### THE INPUT ###

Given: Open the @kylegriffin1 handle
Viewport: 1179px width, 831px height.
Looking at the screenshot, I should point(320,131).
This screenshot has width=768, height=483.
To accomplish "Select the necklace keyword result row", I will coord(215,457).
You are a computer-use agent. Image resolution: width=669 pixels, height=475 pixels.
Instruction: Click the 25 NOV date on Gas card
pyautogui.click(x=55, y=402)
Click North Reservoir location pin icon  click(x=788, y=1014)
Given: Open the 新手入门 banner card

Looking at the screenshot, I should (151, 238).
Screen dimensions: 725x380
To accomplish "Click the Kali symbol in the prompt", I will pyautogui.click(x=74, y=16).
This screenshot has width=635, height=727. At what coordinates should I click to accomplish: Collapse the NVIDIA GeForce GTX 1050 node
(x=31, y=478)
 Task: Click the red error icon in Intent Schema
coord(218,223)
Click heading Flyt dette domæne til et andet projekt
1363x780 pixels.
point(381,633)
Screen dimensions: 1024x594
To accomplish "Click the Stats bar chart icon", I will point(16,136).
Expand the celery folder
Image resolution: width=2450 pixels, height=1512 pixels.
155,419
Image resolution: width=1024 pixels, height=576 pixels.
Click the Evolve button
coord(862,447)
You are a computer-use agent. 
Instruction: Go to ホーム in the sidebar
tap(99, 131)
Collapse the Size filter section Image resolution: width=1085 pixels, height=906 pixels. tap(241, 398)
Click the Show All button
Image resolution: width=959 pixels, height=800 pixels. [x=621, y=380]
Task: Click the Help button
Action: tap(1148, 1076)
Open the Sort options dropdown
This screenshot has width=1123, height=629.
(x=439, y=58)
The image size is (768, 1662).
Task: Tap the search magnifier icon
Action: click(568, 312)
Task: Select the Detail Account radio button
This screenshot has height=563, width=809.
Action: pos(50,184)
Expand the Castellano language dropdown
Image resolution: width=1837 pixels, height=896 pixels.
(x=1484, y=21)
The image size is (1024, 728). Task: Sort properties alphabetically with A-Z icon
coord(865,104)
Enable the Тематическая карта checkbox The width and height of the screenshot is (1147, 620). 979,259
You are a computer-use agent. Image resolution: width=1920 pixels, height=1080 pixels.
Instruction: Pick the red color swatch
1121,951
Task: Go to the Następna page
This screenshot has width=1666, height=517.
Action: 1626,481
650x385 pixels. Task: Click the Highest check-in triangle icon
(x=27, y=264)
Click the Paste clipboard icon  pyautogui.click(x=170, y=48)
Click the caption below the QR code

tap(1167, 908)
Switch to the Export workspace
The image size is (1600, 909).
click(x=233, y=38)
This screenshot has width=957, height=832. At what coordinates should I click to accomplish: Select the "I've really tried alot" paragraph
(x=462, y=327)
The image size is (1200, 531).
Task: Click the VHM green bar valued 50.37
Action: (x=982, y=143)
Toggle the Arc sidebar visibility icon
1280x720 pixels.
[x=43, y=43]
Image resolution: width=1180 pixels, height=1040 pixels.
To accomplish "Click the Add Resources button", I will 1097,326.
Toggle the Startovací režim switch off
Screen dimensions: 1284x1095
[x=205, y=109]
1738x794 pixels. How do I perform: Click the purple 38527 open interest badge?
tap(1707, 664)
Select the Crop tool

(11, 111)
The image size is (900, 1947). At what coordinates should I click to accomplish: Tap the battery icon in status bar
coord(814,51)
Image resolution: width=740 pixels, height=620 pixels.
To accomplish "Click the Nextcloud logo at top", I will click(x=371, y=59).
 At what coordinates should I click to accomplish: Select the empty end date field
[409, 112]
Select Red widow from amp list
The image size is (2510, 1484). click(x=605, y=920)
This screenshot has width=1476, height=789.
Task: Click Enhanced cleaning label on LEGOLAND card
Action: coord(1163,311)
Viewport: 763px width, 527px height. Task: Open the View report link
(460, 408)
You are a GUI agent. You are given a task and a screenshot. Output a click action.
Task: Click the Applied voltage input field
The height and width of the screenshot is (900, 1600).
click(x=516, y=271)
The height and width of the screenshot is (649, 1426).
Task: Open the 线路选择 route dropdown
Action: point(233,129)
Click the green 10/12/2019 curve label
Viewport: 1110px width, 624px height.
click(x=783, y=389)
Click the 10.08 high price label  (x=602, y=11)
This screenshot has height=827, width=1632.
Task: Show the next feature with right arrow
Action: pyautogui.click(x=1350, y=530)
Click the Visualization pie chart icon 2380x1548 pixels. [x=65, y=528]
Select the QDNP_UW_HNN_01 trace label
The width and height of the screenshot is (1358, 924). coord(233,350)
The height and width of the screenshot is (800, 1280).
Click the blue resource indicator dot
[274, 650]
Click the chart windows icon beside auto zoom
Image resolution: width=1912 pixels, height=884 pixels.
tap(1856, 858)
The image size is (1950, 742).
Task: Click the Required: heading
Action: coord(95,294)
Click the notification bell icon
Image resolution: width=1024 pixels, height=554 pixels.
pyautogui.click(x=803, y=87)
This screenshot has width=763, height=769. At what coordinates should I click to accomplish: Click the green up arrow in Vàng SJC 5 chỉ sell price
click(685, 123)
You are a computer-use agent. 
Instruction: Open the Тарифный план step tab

###

• **TASK DETAILS**
Copy the records above word for word, beginning with the line that contains "650x385 pixels. Task: Click" and ending with the line that contains "click(x=233, y=38)".

• **EXERCISE OUTPUT**
650x385 pixels. Task: Click the Highest check-in triangle icon
(x=27, y=264)
Click the Paste clipboard icon  pyautogui.click(x=170, y=48)
Click the caption below the QR code

tap(1167, 908)
Switch to the Export workspace
The image size is (1600, 909).
click(x=233, y=38)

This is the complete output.